Selection —
################
Although fire as a critical ecological process shapes the Florida Everglades landscape, researchers lack landscape-based approach for fire management. The interactive effect of fire, nutrients, water depth, and invasive cattails (Typha spp.) on vegetation communities is of special concern for ecosystem restoration. In particular, questions concerning the effect of fire on nutrient release and, by extension, the potential thereof to stimulate sawgrass (Cladium jamaicense Crantz) re-growth and cattail expansion under varying hydrological conditions are of immediate relevance to ecologists and land managers who work to restore the Everglades.


In late April of 1999, a 42,875 ha surface fire, including a 100 ha peat fire, burned the northern section of Water Conservation Area 3A (WCA-3A) in the Everglades. In this study, total phosphorus (TP) in soil, surface water, pore-water, and vegetation was sampled at non-burned, surface-burned and peat-burned areas within one and five months after the burn. Four years after the initial fire, field data were collected in a large scale survey to analyze how the 1999 fire affected cattail distribution in the altered landscape of high soil TP and cattail habitats. Existing GIS maps were utilized to select field sampling locations and to provide additional information for the analysis.
################
Material —
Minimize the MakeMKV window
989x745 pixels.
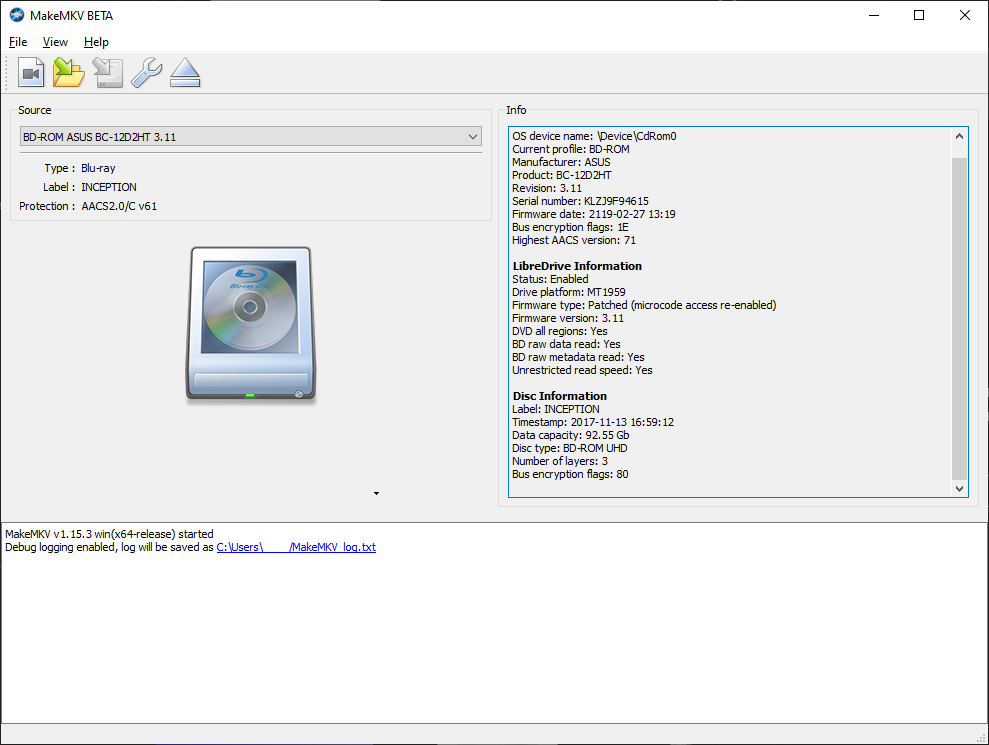click(x=873, y=15)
################
Set tasks —
1. Please answer these from the Everglades text:
(a) Which invasive plants does it name?
(b) How large was the surface fire that burned in late April of 1999?
(c) How many years after the initial fire were field data collected in the large-scale survey?
2. Reproduce word for word the stretch of the Everglades text from "Although fire as" through "restore the Everglades.".
3. Recast the paragraph of the Everglades text beginning "In late April of 1999" as a short list that keeps its main facts.

Final answers —
1.
(a) Cattails (Typha spp.).
(b) 42,875 ha.
(c) Four years.

2.
Although fire as a critical ecological process shapes the Florida Everglades landscape, researchers lack landscape-based approach for fire management. The interactive effect of fire, nutrients, water depth, and invasive cattails (Typha spp.) on vegetation communities is of special concern for ecosystem restoration. In particular, questions concerning the effect of fire on nutrient release and, by extension, the potential thereof to stimulate sawgrass (Cladium jamaicense Crantz) re-growth and cattail expansion under varying hydrological conditions are of immediate relevance to ecologists and land managers who work to restore the Everglades.

3.
- Late April 1999: a 42,875 ha surface fire, including a 100 ha peat fire, burned the northern section of Water Conservation Area 3A (WCA-3A) in the Everglades.
- Total phosphorus (TP) in soil, surface water, pore-water, and vegetation was sampled at non-burned, surface-burned, and peat-burned areas one and five months after the burn.
- Four years after the fire, a large-scale field survey examined how the fire affected cattail distribution in the altered landscape of high soil TP and cattail habitats.
- Existing GIS maps helped select sampling locations and supplied additional information for the analysis.